Now isn’t a good time to bury our heads. When I supported the Stronger In campaign it was because I believe we are better when we belong to something bigger than ourselves. We still can. We still need more tolerance, we still need to promote diversity, we still need equality and we would still be fighting for those things no matter which way the results went. Those things are still bigger than you and they still need all of us. So, now it feels a little harder? So, maybe progress isn’t as clear and linear when you’re living it.

But this isn’t just about you, or me. It’s about all of us. People are being attacked in the street and on public transport and that is not okay. That is not who we are. We can’t afford to ignore it and get annoyed and go to ground within ourselves. Our next Conservative leader might be someone who voted against gay marriage.

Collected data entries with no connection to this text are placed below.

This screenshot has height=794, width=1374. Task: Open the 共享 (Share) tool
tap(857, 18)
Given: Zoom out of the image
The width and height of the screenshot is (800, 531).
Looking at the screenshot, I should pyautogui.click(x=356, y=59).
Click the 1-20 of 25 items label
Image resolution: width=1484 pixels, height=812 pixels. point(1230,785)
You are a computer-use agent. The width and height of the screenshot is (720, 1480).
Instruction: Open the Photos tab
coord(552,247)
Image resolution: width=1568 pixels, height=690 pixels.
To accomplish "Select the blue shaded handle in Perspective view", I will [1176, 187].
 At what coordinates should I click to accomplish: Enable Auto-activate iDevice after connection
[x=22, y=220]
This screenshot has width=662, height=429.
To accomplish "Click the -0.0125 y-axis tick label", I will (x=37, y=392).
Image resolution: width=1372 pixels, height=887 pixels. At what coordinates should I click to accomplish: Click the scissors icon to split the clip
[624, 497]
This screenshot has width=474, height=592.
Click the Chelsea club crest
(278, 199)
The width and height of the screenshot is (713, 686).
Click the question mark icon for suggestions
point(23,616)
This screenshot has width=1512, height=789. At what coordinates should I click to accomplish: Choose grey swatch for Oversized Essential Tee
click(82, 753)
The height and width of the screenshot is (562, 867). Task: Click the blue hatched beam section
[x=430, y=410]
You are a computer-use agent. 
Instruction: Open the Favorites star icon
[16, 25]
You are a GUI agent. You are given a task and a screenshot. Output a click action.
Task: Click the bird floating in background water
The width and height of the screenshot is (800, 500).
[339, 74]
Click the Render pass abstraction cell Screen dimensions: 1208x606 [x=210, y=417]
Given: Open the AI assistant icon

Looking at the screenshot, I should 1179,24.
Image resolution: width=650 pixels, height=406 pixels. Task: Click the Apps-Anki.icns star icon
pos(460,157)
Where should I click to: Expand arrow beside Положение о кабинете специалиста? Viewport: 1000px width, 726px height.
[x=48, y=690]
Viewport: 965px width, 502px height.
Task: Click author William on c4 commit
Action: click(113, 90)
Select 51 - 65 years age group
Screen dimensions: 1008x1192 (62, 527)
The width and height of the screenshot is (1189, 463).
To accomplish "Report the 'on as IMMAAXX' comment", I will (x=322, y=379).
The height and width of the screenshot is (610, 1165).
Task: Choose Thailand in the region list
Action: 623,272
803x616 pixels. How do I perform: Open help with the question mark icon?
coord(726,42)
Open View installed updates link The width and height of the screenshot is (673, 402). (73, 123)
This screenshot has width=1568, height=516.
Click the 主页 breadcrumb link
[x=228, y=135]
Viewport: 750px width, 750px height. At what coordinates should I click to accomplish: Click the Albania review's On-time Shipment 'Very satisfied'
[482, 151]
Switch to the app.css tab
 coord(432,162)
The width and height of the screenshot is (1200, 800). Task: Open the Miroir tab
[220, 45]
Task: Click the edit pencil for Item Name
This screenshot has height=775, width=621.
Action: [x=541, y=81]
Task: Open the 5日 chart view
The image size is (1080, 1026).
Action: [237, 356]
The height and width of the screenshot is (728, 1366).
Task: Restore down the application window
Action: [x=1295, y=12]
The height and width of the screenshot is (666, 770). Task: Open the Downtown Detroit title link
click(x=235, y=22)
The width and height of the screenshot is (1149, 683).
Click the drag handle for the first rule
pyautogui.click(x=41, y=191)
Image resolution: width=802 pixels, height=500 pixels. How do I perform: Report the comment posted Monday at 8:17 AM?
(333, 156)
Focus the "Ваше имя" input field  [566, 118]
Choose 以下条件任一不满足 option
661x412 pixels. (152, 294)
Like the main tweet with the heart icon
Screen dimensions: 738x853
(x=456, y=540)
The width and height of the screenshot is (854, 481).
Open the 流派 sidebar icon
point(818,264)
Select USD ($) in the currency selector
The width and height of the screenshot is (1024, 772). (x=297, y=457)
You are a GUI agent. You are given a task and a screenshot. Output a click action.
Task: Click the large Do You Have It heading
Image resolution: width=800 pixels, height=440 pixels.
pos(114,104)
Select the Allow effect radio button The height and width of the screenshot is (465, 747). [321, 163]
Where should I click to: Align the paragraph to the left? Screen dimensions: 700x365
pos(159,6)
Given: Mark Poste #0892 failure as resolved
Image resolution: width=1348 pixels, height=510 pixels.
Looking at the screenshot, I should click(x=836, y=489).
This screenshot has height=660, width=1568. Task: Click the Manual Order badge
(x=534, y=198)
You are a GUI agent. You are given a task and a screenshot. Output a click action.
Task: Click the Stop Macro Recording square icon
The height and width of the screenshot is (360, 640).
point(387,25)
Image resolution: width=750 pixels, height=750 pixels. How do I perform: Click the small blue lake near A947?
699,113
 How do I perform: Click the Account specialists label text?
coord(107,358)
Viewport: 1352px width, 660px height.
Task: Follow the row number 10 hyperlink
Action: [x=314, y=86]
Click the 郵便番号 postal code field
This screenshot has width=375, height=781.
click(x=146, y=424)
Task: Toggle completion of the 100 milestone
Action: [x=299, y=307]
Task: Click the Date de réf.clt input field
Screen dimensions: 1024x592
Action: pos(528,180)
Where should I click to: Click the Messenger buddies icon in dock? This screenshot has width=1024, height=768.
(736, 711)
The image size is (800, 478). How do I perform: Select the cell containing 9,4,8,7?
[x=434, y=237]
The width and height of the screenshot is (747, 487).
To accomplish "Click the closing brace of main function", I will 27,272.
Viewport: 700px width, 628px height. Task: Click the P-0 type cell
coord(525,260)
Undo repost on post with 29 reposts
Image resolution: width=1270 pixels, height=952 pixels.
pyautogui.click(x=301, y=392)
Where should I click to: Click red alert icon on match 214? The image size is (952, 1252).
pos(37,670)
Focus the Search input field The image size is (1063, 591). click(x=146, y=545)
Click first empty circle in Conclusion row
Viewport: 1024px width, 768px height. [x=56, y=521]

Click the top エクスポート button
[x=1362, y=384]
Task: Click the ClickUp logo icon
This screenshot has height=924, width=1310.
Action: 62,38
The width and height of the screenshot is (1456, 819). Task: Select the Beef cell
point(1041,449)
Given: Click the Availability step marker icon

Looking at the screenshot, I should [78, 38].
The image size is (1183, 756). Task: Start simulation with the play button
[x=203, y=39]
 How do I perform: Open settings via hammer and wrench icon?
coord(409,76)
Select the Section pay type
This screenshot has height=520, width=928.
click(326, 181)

We should all be looking out for each other, and we are all going to have to find the fight in us to say things we felt like we didn’t have to say anymore. You didn’t expect to be going backwards and neither did I but we won’t stand in the way of it if we become fed up with politics and bow out of it.

I don’t believe this result only spells disaster, there are real problems with the EU and its regulations and there are things we will be better off without. I would have wanted them changed had we stayed, and I wanted us to stay, but if we can’t then I’d like to try and focus on building the country I want us all to live in. I believe things will settle and get better, I have to have hope that this can end up being a chain of events that lead to a better Britain. But it won’t do that if we let the people who are currently leading the debate continue to lead. We had such a voice before, we were so vocal, and we need to continue to be so.


It doesn't really matter how you do that, whether it's campaigning for someone to be the leader of either party, or against Brexit, or for the terms of our renegotiation if we leave.

As long as it's for something good, as long as you want us to be better,the version of better I would write home about. The kind that values everyone equally and prizes our diversity. 

I bet we outweigh the number of people who don't want a liberal and welcoming country, I bet we are stronger than we think.